0 no chance of dozing

1 slight chance of dozing

2 moderate chance of dozing

3 high chance of dozing

Chance of dozing  Situation

             Sitting and reading

             Watching TV

             Sitting inactive in a public place (such as in a theater or a meeting)

             As a passenger in a car for an hour without a break

             Lying down to rest in the afternoon when circumstances permit

             Sitting and talking to someone

             Sitting quietly after a lunch without alcohol

             In a car, while stopped for a few minutes in traffic

Scoring key

1 to 6        Getting enough sleep

7 to 8        Average

>8          Seek a sleep specialist’s advice without delay

Assessing the sleepy patient

Sleepiness is an inability to stay awake at appropriate times. Fatigue, by comparison, does not involve sleepiness but very low energy associated with wakefulness. In general, sleepy patients get transient relief from napping, whereas fatigued patients report they cannot fall asleep.

Untreated EDS results in compromised quality of life, reduced productivity, and public safety concerns such as falling asleep while driving.2 Sleep complaints fall into three major categories:

  • EDS
  • insomnia (marked by distress because of poor sleep, but usually with minimal EDS)
  • unusual nocturnal behaviors (ranging from arm waving to violent behaviors.

When you evaluate a patient with sleep complaints, valuable sources of data include observation, questionnaires, and screening devices. The most important may be common sense.

Observation. Observe the patient in the waiting room or office before starting the interview. Did he or she nod off while waiting to see you? Pay attention to anyone who appears sleepy—even those who deny having trouble staying awake. Over time, sleepy patients can lose their perspective on alertness. Some have had EDS so long that they no longer recall what it is like to feel fully awake.

Collateral history often is important because family members probably have observed the sleeping patient.
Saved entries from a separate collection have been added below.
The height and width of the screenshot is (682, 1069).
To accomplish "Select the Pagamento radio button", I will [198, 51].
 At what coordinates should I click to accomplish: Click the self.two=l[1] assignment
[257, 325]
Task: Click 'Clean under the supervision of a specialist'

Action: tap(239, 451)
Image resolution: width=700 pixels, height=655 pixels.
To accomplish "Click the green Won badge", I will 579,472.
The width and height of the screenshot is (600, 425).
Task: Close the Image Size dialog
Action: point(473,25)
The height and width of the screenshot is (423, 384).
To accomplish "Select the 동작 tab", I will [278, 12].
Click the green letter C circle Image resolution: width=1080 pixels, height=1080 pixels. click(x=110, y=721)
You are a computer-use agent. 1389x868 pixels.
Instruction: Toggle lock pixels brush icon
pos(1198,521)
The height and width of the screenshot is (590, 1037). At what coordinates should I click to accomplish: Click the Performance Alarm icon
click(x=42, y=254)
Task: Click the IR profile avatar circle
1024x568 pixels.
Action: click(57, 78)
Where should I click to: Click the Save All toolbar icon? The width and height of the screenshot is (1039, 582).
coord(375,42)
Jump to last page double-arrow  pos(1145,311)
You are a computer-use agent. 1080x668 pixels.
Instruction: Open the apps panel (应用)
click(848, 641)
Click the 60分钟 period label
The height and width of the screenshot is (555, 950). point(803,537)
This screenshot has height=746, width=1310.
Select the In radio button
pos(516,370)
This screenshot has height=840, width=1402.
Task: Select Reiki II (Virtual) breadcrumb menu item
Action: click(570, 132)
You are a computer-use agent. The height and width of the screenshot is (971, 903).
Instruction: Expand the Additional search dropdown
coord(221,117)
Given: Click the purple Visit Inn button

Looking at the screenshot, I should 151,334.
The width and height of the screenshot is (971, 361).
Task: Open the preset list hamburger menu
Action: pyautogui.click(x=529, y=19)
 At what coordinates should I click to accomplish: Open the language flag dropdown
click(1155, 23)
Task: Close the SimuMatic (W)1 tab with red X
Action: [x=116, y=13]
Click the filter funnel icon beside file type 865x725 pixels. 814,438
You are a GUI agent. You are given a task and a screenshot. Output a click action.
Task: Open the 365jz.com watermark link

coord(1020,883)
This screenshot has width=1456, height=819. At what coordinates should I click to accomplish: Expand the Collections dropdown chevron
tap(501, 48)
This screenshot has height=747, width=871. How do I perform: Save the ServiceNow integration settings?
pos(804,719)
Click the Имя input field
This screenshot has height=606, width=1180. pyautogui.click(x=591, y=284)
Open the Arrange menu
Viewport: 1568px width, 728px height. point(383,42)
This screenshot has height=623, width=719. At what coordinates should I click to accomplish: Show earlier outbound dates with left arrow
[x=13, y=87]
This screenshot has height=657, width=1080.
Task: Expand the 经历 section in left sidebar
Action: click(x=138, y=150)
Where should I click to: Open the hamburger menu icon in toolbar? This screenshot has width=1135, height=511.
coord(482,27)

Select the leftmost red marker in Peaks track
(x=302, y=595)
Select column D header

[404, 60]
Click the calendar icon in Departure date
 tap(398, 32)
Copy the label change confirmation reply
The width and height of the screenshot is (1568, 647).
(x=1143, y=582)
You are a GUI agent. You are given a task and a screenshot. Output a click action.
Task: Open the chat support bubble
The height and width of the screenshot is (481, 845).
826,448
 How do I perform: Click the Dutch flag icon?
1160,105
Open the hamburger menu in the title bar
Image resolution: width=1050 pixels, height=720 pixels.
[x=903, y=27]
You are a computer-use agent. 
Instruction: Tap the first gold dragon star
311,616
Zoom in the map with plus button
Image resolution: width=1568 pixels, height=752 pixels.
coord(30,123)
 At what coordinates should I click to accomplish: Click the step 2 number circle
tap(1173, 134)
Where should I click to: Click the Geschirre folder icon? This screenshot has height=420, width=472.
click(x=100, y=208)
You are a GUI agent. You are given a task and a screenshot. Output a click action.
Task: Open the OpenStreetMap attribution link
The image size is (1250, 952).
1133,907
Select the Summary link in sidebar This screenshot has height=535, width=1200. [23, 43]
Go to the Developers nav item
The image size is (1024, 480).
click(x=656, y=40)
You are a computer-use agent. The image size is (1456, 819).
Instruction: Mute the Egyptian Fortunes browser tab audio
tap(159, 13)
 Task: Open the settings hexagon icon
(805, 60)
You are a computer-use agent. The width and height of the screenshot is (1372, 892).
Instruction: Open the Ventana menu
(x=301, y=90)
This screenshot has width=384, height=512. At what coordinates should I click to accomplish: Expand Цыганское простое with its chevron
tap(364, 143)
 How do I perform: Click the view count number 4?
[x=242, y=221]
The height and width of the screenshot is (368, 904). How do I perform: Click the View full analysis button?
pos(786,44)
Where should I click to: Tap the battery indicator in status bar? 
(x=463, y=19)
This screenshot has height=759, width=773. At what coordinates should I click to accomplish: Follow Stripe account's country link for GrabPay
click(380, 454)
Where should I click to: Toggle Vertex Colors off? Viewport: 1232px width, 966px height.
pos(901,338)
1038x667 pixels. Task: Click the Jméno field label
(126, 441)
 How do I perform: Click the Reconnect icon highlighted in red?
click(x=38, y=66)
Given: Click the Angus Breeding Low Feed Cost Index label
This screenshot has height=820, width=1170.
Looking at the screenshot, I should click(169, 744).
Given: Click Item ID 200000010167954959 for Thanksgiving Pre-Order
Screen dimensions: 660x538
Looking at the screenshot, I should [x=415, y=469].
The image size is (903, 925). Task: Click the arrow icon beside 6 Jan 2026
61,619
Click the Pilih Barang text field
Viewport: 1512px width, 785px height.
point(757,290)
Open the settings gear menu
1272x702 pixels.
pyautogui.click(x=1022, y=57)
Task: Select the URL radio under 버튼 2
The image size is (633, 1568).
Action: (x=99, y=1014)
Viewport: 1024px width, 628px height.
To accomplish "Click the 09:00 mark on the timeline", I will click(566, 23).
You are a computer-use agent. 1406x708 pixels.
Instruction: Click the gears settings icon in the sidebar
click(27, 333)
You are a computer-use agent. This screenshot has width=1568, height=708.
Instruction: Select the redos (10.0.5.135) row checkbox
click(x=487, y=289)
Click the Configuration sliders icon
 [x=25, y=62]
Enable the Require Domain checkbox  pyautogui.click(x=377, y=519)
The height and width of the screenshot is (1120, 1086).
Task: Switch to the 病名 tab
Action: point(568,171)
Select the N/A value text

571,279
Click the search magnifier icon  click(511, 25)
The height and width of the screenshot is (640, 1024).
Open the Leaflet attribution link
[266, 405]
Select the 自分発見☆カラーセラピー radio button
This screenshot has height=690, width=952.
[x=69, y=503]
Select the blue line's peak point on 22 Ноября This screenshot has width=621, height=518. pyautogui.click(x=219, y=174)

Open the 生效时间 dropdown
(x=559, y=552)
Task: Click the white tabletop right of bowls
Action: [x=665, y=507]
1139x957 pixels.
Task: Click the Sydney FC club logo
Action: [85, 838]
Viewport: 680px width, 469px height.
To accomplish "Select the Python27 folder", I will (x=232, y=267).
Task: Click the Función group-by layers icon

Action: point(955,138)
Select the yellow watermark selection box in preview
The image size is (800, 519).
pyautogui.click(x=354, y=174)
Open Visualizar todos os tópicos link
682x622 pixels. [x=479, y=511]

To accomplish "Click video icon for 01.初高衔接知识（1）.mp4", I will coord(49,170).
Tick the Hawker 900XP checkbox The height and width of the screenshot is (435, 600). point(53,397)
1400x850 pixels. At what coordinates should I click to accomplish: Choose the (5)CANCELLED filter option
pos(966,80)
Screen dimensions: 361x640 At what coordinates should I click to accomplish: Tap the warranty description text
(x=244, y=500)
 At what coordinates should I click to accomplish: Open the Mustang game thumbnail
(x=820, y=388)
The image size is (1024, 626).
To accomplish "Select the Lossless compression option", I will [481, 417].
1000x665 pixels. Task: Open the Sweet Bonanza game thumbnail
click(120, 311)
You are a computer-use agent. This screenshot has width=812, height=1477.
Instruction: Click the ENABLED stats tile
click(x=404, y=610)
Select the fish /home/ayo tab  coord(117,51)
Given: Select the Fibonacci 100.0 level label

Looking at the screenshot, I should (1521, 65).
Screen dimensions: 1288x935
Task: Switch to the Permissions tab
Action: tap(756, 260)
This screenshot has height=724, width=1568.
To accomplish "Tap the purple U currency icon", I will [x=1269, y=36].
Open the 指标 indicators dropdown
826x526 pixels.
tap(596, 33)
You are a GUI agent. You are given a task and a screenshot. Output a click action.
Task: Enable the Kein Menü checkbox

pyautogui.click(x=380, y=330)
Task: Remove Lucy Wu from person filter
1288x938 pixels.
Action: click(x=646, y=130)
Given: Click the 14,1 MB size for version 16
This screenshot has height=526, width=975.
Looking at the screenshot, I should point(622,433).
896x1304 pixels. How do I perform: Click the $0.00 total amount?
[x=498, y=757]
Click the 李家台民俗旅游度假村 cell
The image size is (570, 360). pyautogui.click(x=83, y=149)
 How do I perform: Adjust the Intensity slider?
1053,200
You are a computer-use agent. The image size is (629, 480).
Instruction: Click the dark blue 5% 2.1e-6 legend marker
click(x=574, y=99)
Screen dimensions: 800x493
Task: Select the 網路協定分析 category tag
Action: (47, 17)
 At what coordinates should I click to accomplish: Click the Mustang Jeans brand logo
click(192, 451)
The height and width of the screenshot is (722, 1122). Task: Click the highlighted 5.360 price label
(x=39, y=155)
The bed partner can provide information about snoring, irregular breathing, leg kicks, unplanned naps, and strained interpersonal relationships because of EDS. For the patient without a bed partner, consider interviewing a travel companion.

Questionnaires. Few useful screening tests exist for sleepiness; most are neither reliable nor valid. One of the better questionnaires—the Epworth Sleepiness Scale (Box 1)—helps confirm the presence of sleepiness with a score >8, differentiating the inability to stay awake from fatigue. This brief questionnaire also provides a useful measure of sleepiness severity.3

The Epworth scale’s value is limited because its questions of specific time and context might not represent a patient’s experiences. Additional validated surveys include the Pittsburgh Sleep Quality Inventory and several for sleep apnea.4

Screening. Electroencephalographic (EEG) monitoring can accurately measure the patient’s degree of sleep disruption. This information is key to understanding if a patient’s EDS is caused by a physiologic condition that prevents quality nocturnal sleep.

None of the widely used screening devices that assess leg kicks indicate the presence of possible periodic limb movements.

Overnight pulse oximetry has been used to screen for sleep-disordered breathing5 but also has limitations:

  • Most pulse oximeters do not provide information about sleep stage or body position.
  • Patients with sleep-disordered breathing can lack adequate oxygen desaturations but have frequent EEG arousals related to sleep issues. Because EEG data are not collected during arousals, pulse oximetry would generate a false-negative result in this scenario, which occurs most often in female and thin patients.
  • Oximetry provides only oxygen saturation data and possibly heart rate, whereas other physiologic processes such as body movement or sleep architecture can be disrupted repetitively during sleep.

Common sense. The most productive tools for detecting sleep disorders are intuition and common sense. The Figure suggests sequential questions that might uncover specific sleep disorders. Then the decision whether to refer the patient to a sleep disorder center for diagnostic testing depends on the type of sleep disorder you detect.